The Access to Medical Treatments (Innovation) Bill had its second reading in the House of Commons yesterday and will now go to committee stage.

The proposed legislation is a private members’ bill sponsored by Daventry MP Chris Heaton-Harris (pictured). Its predecessor, the Medical Innovation Bill ran out of parliamentary time before the general election in May.

Lord Saatchi has said he was not part of the process of drafting the new bill but will shepherd it through the House of Lords if asked.

The proposals aims to give permissive power to the secretary of state for health to create a database of medically innovative treatments, and to confirm in legislation that a doctor will not be negligence when departing from standard practice, if they have acted responsibly in treating seriously ill patients.

Heaton-Harris said: ‘The bill sets out a series of steps that doctors can take to evidence that they have acted responsibly, including seeking support from a ‘responsible body’ of medical opinion, thus reflecting the current common law Bolam test as closely as possible.

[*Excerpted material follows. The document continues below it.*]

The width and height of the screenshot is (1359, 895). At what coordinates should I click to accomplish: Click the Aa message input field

‘The bill does not replace the common law test, but does provide a way for doctors to evidence they have acted responsibly when innovating, prior to the point of treatment, increasing a doctors confidence to suggest an innovative treatment.’

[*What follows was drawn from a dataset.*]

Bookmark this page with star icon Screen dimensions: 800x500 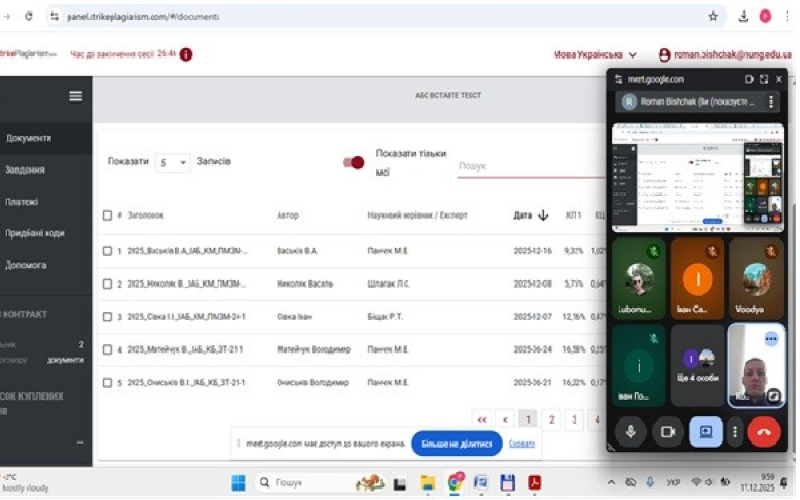713,16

In the Commons debate on second reading, Heaton-Harris said registration of the results of an innovative treatment will ensure doctors learn from mistakes or spread instances of good practice.

He told MPs the bill will supplement existing law, not replace it, and will not stop a doctor being sued for clinical negligence.

‘It simply allows a registered medical practitioner to demonstrate what their actions were and with whom they consulted,’ he said.

‘It gives a doctor that extra bit of confidence that they can prove that what they are doing is responsible and therefore not negligent.’

Shadow health secretary Heidi Alexander pointed out that legislation is not needed to set up a register of innovative treatments.

She added that rather than promote innovation the bill risks confusing the situation and preventing doctors from acting to help a seriously ill patient.

‘I’m worried that the impact of this bill would be to muddy the water for doctors who wish to innovate about the legal route to do so.

‘I am worried it will reduce participation in clinical trials. And I am worried that it could remove legal redress for a patient with a genuine negligence claim.’

Conservative MP Dr Sarah Wollaston, chair of the Commons health committee, said there is a danger of confusing the existing legal framework.

She added: ‘We need to be very careful about what we mean by innovation, and to accept that there are also very dangerous innovations.

‘If, as a result of this well-intentioned bill, we inadvertently end up with people being, in effect, experimented on by irresponsible doctors who are able to get off scot-free, we will have to come back to this place and amend it.’